Drug regulation, development, names, and information

CHAPTER 3


Drug regulation, development, names, and information


In this chapter we complete our introduction to pharmacology by considering five diverse but important topics. These are (1) drug regulation, (2) new drug development, (3) the annoying problem of drug names, (4) over-the-counter drugs, and (5) sources of drug information.




Landmark drug legislation


The history of drug legislation in the United States reflects an evolution in our national posture toward regulating the pharmaceutical industry. That posture has changed from one of minimal control to one of extensive control. For the most part, increased regulation has been beneficial, resulting in safer and more effective drugs.


The first American law to regulate drugs was the Federal Pure Food and Drug Act of 1906. This law was very weak: It required only that drugs be free of adulterants. The law said nothing about safety or effectiveness.

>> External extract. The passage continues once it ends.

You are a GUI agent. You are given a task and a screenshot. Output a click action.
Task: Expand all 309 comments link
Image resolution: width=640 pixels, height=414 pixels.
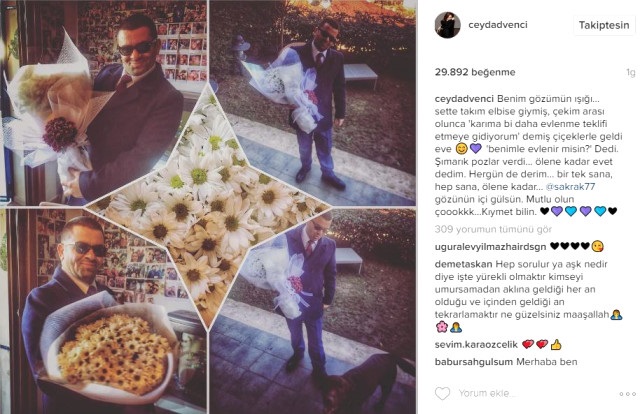(x=493, y=229)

The Food, Drug and Cosmetic Act, passed in 1938, was much stronger than the Pure Food and Drug Act, and was the first legislation to address drug safety. The motivation behind the 1938 law was a tragedy in which more than 100 people died following use of a new medication. The lethal preparation contained an antibiotic (sulfanilamide) plus a solubilizing agent (diethylene glycol). Tests showed that the solvent was the cause of death. (Diethylene glycol is commonly used as automotive antifreeze.) To reduce the chances of another such tragedy, Congress required that all new drugs undergo testing for toxicity. The results of these tests were to be reviewed by the Food and Drug Administration (FDA), and only those drugs judged safe would receive FDA approval for marketing.


In 1962, Congress passed the Harris-Kefauver Amendments to the Food, Drug and Cosmetic Act. This law was created in response to the thalidomide tragedy that occurred in Europe in the early 1960s. Thalidomide is a sedative now known to cause birth defects and fetal death. Because the drug was used widely by pregnant women, thousands of infants were born with phocomelia, a rare birth defect characterized by the gross malformation or complete absence of arms or legs. This tragedy was especially poignant in that it resulted from nonessential drug use: The women who took thalidomide could have done very well without it. Thalidomide was not a problem in the United States because the drug never received approval by the FDA (see Chapter 107, Box 107–1).


Because of the European experience with thalidomide, the Harris-Kefauver Amendments sought to strengthen all aspects of drug regulation. A major provision of the bill required that drugs be proved effective before marketing. Remarkably, this was the first law to demand that drugs actually offer some benefit. The new act also required that all drugs that had been introduced between 1932 and 1962 undergo testing for effectiveness; any drug that failed to prove useful would be withdrawn. Lastly, the Harris-Kefauver Amendments established rigorous procedures for testing new drugs. These procedures are discussed below under New Drug Development.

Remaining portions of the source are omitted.